(Note: This Guest Blog is the second of a thirteen part series on examination under oath).
“I don’t want to sit for an examination under oath…” If I had a nickel for every time a client said that to me, I’d probably own my own plane. For policyholders who have never been involved in a deposition or EUO, the proposition of sitting in a room, swearing an oath to tell the truth, and being questioned by an attorney while a court reporter writes down every word can be very daunting. So this begs the question—“Is it possible to avoid an EUO?”
In last week’s blog, I mentioned the 1909 case of Southern Home Insurance Co. vs. Putnal, 57 Fla. 199 (Fla. 1909), in which the Supreme Court of Florida held that if the policyholder refuses to sit for the EUO, then the claim may be denied. Of course, that decision was rendered by the high court of Florida one hundred years ago. Is it still binding today?
In 1993, the Third District Court of Appeal in Florida held in Stringer vs. Firemen’s Fund, 622 So2d 145 (Fla. 3d DCA 1993), in a very brief decision, that an insured’s failure to submit to EUO is a material breach of the policy conditions for which denial will be upheld. Not much grey area there…refuse to sit for the requested EUO and the claim may be denied. But in another Florida case, Goldman vs. State Farm, 660 So.2d 300 (4th DCA 1995) (in which the court cited Putnal), an interesting counter argument was posed by counsel for the policyholders. It was argued that the insurance company was not prejudiced by the Goldman’s failure to submit to EUOs because State Farm had taken a recorded statement and could also depose the Goldman’s during litigation, hence the denial was improper.
The court, however, rejected this argument, holding that an examination under oath is a contractual agreement which is also a condition precedent to the policy; hence, the insurer need not show prejudice to deny the claim.
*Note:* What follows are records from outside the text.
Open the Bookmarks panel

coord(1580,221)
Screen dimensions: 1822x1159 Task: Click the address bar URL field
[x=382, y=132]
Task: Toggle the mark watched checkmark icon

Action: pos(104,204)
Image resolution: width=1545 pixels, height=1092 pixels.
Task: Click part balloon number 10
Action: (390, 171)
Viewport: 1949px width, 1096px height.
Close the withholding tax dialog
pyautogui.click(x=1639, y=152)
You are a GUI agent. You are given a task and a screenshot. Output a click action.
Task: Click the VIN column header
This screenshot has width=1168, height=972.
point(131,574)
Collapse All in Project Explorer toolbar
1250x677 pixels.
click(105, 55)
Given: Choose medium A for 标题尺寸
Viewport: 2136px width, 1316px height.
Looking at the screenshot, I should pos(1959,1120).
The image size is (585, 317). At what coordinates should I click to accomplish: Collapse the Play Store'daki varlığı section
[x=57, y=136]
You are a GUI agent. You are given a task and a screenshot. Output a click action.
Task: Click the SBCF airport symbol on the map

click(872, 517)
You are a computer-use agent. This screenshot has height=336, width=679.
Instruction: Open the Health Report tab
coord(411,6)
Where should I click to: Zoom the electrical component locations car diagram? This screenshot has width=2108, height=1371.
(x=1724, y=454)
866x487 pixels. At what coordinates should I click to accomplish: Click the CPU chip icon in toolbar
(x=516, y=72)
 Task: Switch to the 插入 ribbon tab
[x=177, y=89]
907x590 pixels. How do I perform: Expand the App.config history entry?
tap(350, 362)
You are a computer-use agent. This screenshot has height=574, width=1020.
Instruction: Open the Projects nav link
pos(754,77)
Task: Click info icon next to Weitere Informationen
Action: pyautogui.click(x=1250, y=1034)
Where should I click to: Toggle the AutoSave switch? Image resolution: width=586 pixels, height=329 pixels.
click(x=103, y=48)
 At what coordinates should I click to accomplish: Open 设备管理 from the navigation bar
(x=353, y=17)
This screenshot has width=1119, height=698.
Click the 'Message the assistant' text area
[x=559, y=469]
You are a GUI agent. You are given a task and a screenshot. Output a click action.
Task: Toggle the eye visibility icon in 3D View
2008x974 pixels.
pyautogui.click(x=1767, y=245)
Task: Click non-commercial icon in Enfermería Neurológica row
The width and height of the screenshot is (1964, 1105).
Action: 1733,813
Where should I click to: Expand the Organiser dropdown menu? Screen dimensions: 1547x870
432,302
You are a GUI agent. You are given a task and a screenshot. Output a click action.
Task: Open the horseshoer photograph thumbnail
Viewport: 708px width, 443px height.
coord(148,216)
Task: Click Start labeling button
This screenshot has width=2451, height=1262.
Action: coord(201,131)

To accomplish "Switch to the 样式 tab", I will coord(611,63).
Rather, the policyholder’s refusal to sit for the examination begets the denial. In addition, the court distinguished an EUO from a deposition, essentially saying that EUOs are contractual agreements where policyholders have a duty to volunteer information to the insurer, where no such duty exists during a deposition. Therefore, the Court concluded, depositions were not an adequate substitute for EUOs, and it upheld the denial.
A small sample of courts from other jurisdictions that agree with Goldman’s holding: Pervis v. State Farm Fire & Cas. Co., 901 F.2d 944 (11th Cir. 1990), Fineberg v. State Farm Fire & Cas. Co., 113 N.C. App. 545, 438 S.E.2d 754 (N.C. Ct. App. 1994), and Watson v. National Sur. Corp., 468 N.W.2d 448 (Iowa 1991). These cases all held that refusal by a policyholder to sit for an EUO allows the insurer to deny the claim.
The moral to this story? According to the courts, EUO requests MUST be complied with or the claim may be denied, period, end of story.